* **Saved data entries**
"""

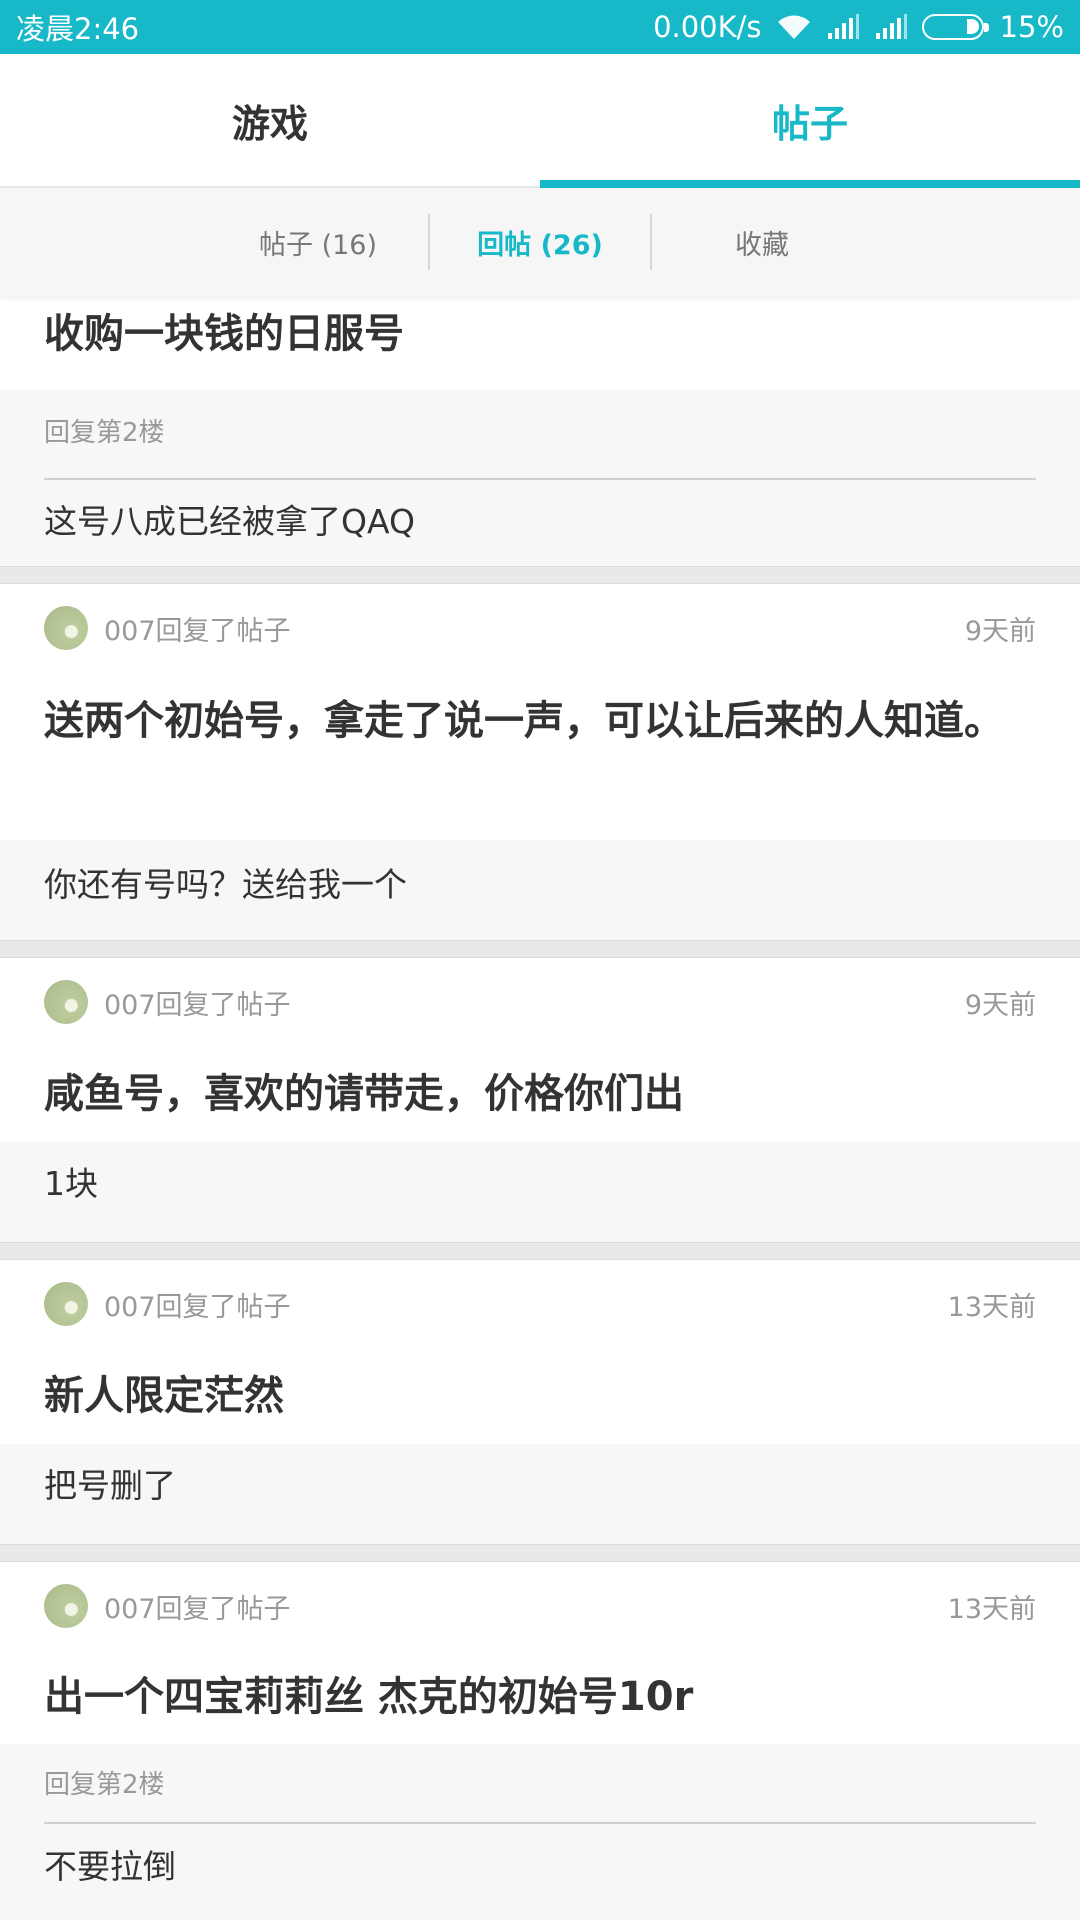 This screenshot has width=1080, height=1920. Describe the element at coordinates (540, 1094) in the screenshot. I see `post-title: 咸鱼号，喜欢的请带走，价格你们出` at that location.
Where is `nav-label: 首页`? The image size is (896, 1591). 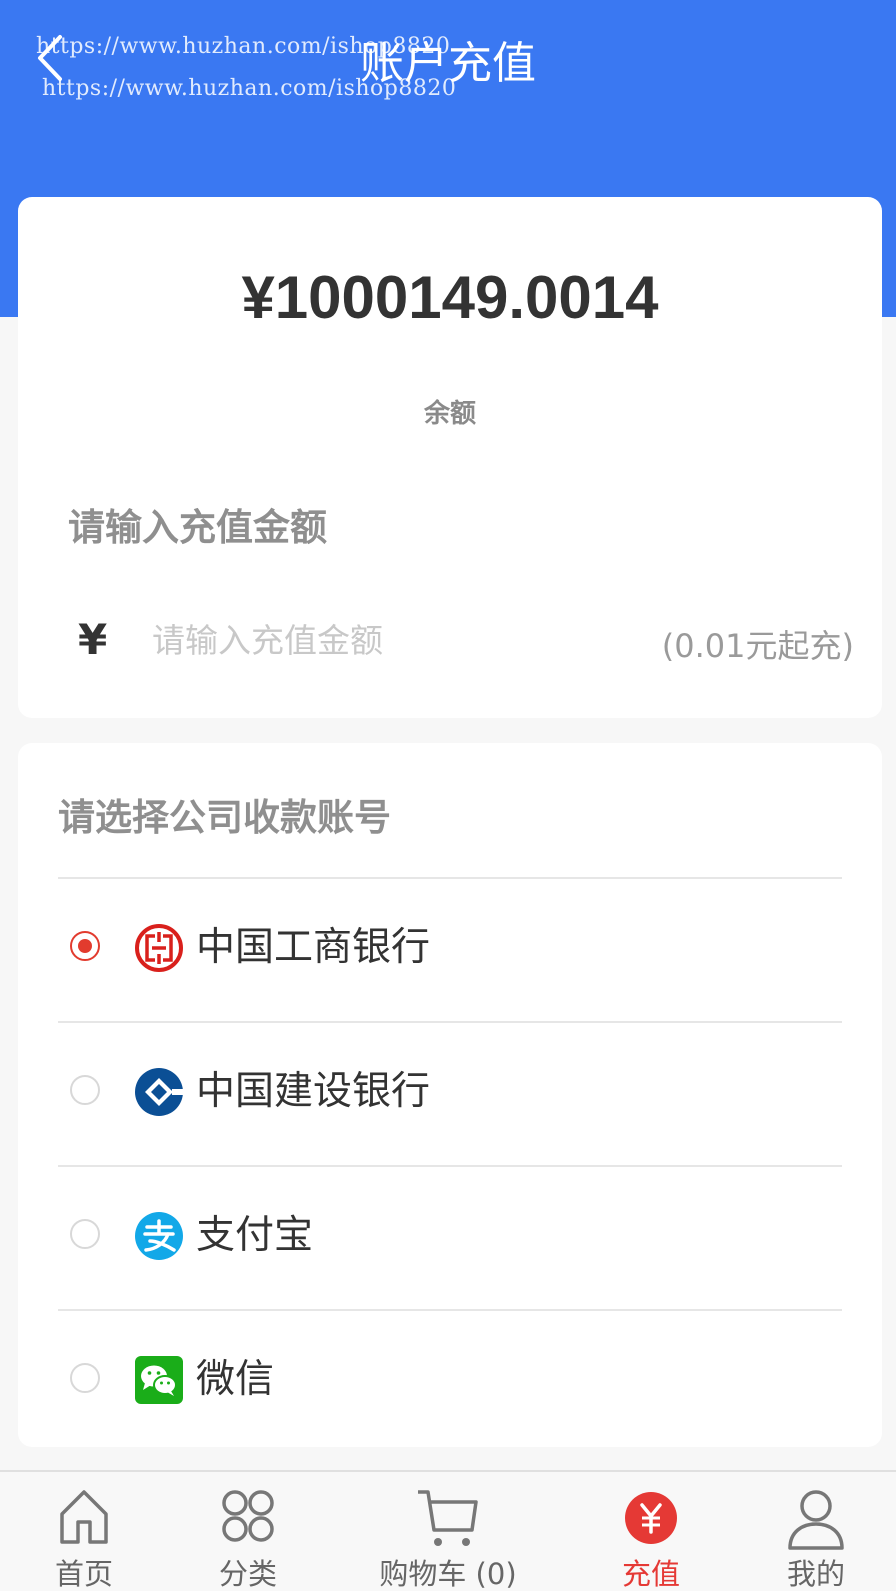
nav-label: 首页 is located at coordinates (84, 1574).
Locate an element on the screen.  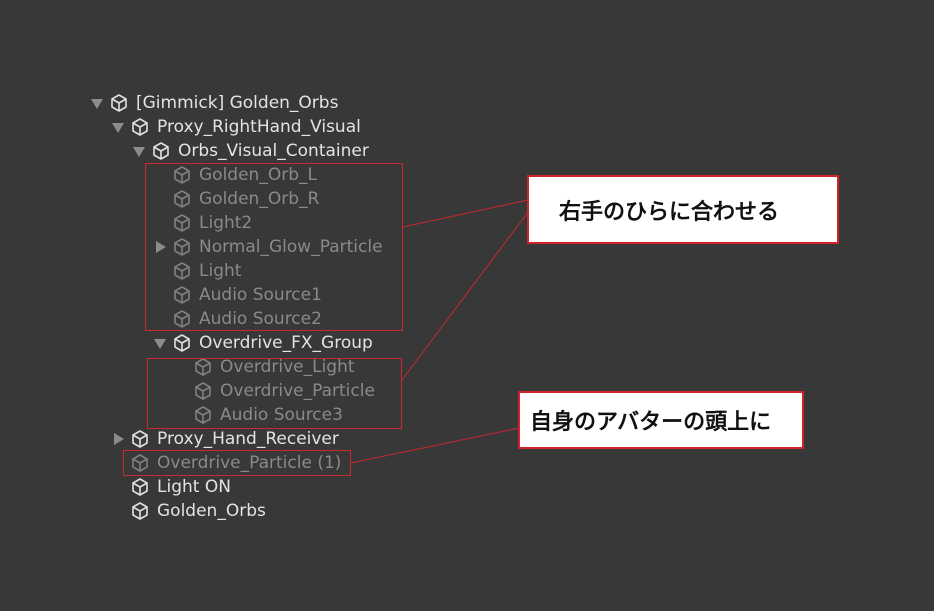
tree-item-light-on: Light ON is located at coordinates (200, 487).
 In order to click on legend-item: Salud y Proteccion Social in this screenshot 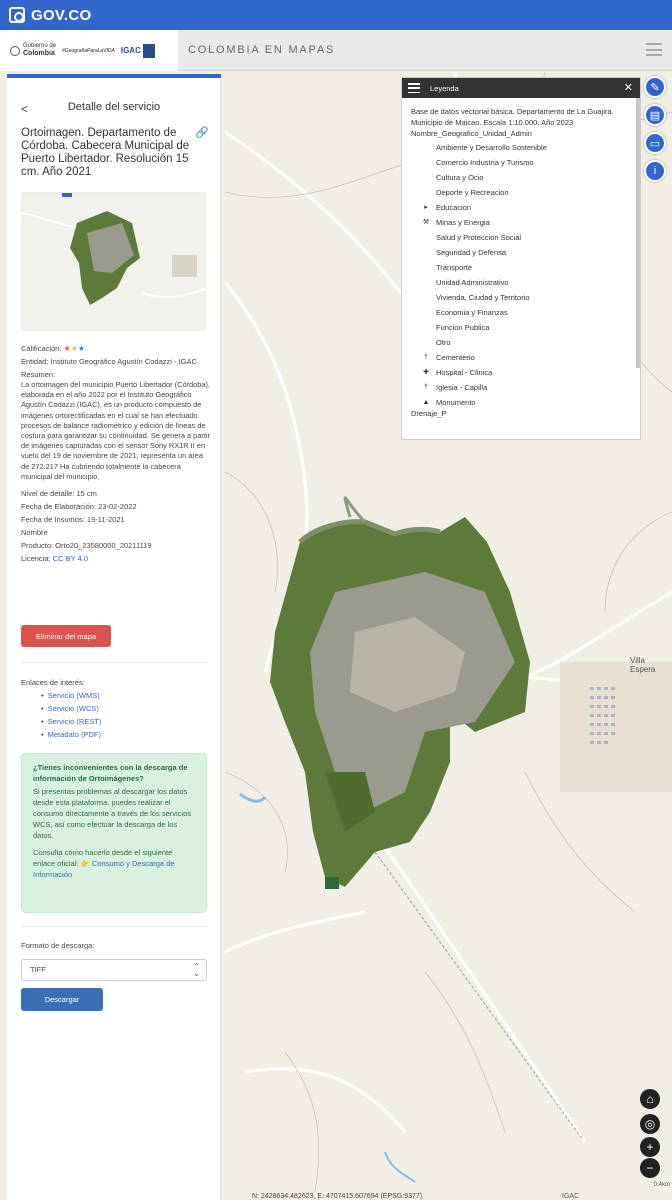, I will do `click(479, 238)`.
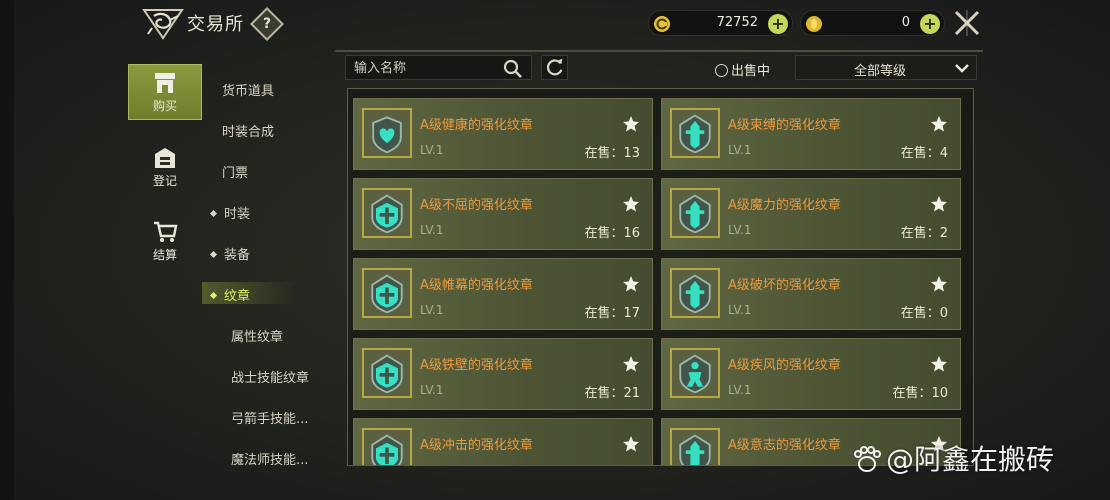  I want to click on item-name: A级疾风的强化纹章, so click(784, 366).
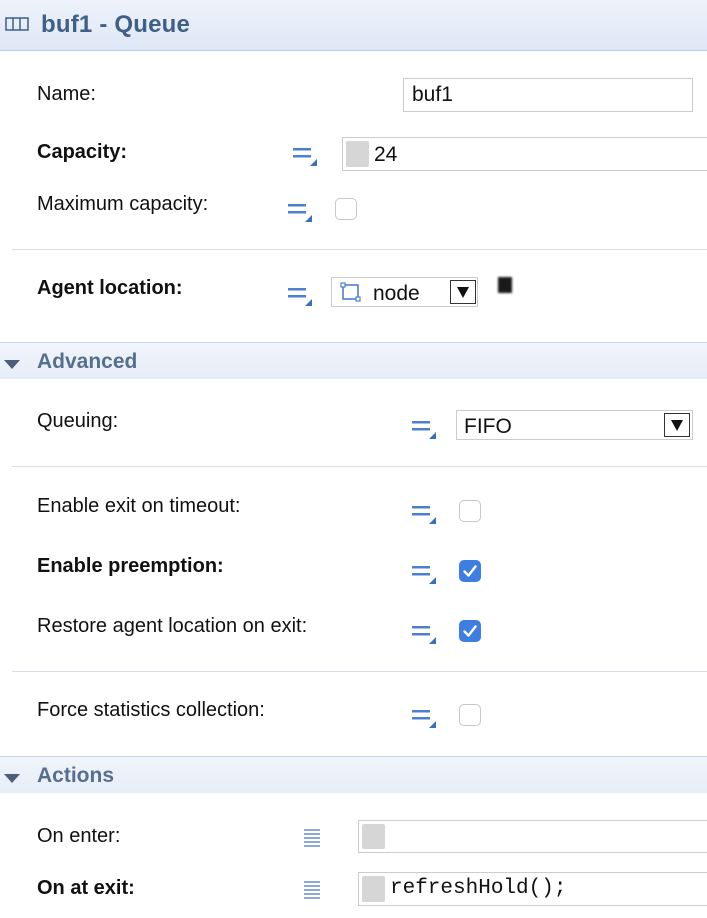 The height and width of the screenshot is (918, 707). What do you see at coordinates (350, 292) in the screenshot?
I see `node-icon` at bounding box center [350, 292].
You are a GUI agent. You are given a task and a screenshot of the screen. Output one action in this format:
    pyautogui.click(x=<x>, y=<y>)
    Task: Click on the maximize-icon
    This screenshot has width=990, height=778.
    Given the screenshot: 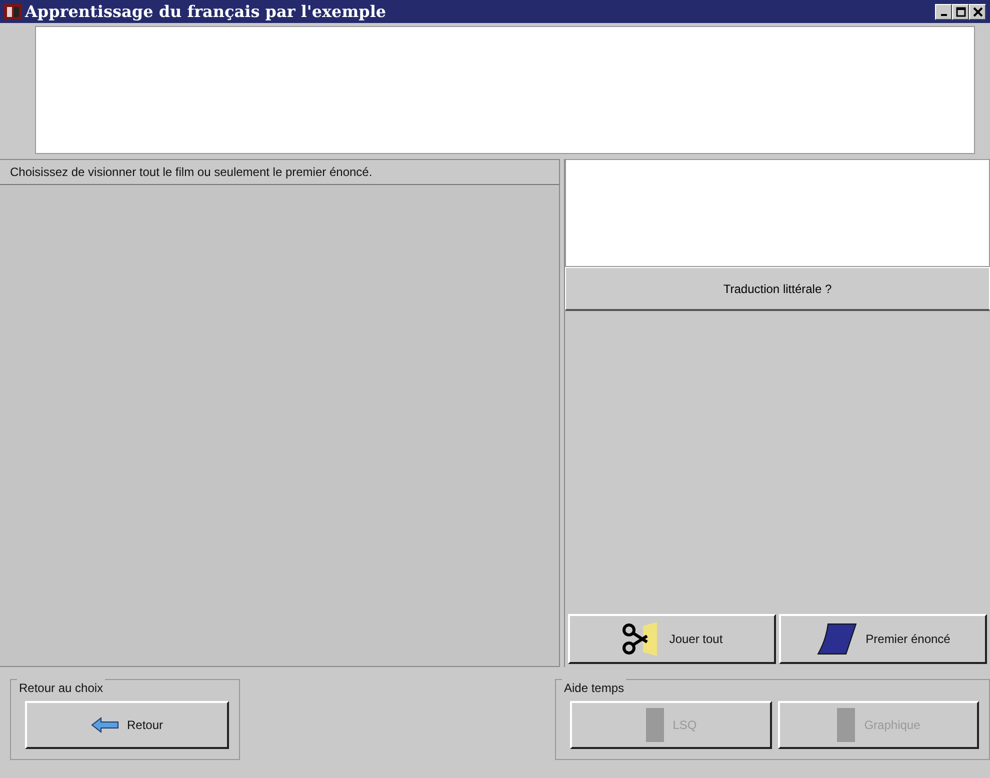 What is the action you would take?
    pyautogui.click(x=961, y=11)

"""

* **Exercise description**
Could you copy out, word for word, the records from their first line through the line containing "tree-item-light-on: Light ON", including both of those lines but leaving out the pictures?

* **Answer box**
 This screenshot has width=1080, height=1920. Describe the element at coordinates (540, 1094) in the screenshot. I see `post-title: 咸鱼号，喜欢的请带走，价格你们出` at that location.
Where is `nav-label: 首页`? The image size is (896, 1591). 
nav-label: 首页 is located at coordinates (84, 1574).
Locate an element on the screen.  
tree-item-light-on: Light ON is located at coordinates (200, 487).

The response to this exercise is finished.